In something of a break from the past, the group was determined this time around to turn their concerts into a grand spectacle. Whereas before the music demanded all of the attention, Zeppelin commissioned an elaborate light show replete with lasers to add a stunning visual component. In an even more jarring turn, they'd also invited a cadre of national media reporters to follow their movements and lob a few questions their way in the down hours, the goal being to rehabilitate their image as debauched marauding barbarians.

The 38-date tour formally kicked off on Jan. 18 at the Metropolitan Sports Center in Bloomington, MN. Things didn’t exactly get off to the best start. Just before the leaving for the States, Jimmy Page broke his left ring finger when it got caught in a train door, leaving him without the use of the crucial digit. The first show, while much shorter than many anticipated, was well-received, but shortly thereafter disaster struck when Robert Plant came down with a savage flu. As soon as the singer began to shake off the effects of his illness, John Bonham was hit with a stomach problem.

The band soldiered on and managed to get through that first month or so of the tour, albeit with a string of less-than-stellar performances to their name. By the time March came around however, things clicked in. Plant and Bonham were healthy once again, and Page was finally able to utilize the full force of his left hand. Many consider the band’s collection of shows on the West Coast of this tour, especially up north in Vancouver and Seattle, to be amongst the best they ever played.

They wrapped up the North American leg on March 27 at the Forum in Inglewood, CA, at which time Plant wistfully discussed the tumultuous two-and-a-half months to Cameron Crowe in Rolling Stone. “Looking back on it, this tour’s been a flash," he said. “Really fast. Very poetic, too. Lots of battles and conquests, backdropped by the din of the hordes. Aside from that fact that it’s been our most successful tour on every level. I just found myself having a great time all the way through.”

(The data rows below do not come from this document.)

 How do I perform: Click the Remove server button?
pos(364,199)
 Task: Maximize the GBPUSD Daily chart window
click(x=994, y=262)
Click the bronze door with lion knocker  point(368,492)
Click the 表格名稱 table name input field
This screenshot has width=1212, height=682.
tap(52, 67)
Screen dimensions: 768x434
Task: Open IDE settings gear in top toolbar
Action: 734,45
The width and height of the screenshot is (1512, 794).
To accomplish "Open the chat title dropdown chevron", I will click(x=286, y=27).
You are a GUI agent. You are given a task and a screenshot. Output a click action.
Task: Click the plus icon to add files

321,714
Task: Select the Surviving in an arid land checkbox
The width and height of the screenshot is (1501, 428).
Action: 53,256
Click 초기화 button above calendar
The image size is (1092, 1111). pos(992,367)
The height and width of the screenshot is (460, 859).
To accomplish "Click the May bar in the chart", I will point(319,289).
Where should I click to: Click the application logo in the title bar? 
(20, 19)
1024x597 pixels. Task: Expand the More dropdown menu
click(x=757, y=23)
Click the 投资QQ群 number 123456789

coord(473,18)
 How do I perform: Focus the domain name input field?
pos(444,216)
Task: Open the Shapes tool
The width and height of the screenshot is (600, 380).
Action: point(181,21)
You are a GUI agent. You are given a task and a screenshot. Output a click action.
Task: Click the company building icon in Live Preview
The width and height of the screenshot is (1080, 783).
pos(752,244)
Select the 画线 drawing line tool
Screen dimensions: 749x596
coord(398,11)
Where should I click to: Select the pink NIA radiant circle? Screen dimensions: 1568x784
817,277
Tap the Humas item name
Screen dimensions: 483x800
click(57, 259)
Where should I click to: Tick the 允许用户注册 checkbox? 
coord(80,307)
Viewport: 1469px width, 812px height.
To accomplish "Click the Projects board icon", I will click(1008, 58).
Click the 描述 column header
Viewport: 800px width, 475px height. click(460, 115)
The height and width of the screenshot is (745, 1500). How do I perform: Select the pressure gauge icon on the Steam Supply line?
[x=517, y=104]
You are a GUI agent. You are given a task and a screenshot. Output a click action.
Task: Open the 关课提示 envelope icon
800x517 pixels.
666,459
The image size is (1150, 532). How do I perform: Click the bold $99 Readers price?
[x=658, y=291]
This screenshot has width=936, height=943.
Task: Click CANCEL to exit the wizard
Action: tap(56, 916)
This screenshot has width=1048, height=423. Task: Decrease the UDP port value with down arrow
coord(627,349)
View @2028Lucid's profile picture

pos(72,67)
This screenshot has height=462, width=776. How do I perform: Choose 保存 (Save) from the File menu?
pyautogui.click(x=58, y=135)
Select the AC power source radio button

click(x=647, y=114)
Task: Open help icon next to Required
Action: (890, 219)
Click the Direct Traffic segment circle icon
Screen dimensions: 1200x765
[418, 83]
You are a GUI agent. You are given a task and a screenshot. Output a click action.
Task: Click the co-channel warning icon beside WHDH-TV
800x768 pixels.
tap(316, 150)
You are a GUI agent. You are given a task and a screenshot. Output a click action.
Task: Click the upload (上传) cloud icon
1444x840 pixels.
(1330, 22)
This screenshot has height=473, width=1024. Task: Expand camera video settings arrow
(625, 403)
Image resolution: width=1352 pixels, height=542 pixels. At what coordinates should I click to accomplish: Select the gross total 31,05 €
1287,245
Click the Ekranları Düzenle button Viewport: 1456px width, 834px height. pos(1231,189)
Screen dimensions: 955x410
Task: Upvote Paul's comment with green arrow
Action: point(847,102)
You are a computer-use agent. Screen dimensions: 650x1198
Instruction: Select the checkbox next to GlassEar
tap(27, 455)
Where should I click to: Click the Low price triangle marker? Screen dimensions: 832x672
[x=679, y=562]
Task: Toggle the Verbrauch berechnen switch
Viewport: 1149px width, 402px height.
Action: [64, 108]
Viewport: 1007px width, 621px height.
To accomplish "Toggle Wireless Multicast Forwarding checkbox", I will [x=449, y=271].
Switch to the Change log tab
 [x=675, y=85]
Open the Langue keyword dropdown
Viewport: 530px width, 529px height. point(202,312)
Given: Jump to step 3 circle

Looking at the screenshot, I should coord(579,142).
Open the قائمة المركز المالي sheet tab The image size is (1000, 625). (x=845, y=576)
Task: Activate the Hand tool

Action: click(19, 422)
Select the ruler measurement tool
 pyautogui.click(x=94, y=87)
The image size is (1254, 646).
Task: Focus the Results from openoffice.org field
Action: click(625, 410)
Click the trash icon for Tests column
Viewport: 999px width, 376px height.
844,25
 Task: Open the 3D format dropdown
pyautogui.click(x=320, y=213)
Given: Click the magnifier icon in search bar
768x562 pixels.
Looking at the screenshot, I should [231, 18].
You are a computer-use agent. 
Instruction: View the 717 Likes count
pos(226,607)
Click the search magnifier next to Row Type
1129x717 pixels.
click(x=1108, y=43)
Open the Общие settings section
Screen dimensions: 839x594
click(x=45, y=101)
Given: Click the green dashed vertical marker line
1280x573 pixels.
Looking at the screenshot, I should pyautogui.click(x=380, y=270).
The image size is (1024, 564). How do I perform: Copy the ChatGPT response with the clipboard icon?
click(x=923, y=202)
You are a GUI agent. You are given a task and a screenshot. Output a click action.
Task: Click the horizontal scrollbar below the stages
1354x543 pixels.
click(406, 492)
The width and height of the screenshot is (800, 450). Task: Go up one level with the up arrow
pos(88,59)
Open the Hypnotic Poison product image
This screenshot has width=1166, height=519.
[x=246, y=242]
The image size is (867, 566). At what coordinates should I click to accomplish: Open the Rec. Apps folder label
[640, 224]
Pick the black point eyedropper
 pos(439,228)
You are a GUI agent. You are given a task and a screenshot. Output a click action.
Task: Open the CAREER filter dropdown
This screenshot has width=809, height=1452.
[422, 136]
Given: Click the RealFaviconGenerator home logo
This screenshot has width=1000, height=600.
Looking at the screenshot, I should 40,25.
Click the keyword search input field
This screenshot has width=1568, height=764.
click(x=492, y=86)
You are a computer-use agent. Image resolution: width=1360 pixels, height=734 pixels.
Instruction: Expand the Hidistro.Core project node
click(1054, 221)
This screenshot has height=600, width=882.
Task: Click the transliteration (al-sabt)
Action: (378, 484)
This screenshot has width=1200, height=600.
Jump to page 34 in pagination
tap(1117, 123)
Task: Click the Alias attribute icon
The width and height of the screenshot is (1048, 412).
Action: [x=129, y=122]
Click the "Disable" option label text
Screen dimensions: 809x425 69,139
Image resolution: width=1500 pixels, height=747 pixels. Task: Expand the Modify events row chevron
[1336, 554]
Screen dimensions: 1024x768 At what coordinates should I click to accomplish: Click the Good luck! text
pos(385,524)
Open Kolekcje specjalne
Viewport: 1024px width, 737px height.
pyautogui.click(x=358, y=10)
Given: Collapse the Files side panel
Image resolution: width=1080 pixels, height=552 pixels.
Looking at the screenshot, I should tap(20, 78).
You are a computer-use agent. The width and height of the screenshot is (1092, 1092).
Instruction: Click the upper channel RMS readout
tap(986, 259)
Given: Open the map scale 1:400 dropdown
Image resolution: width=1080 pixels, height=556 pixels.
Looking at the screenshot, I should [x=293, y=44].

Afterwards, the band had their entire tour set-up shipped to London for an iconic five-night stand at Earl’s Court. Once those gigs had finished, the plan was to head back to America for a second leg. Unfortunately, Plant was seriously injured in a car accident on the Greek island of Rhodes which put to bed any thoughts of more touring. It would be another two years in fact until the band took the stage together for a full show.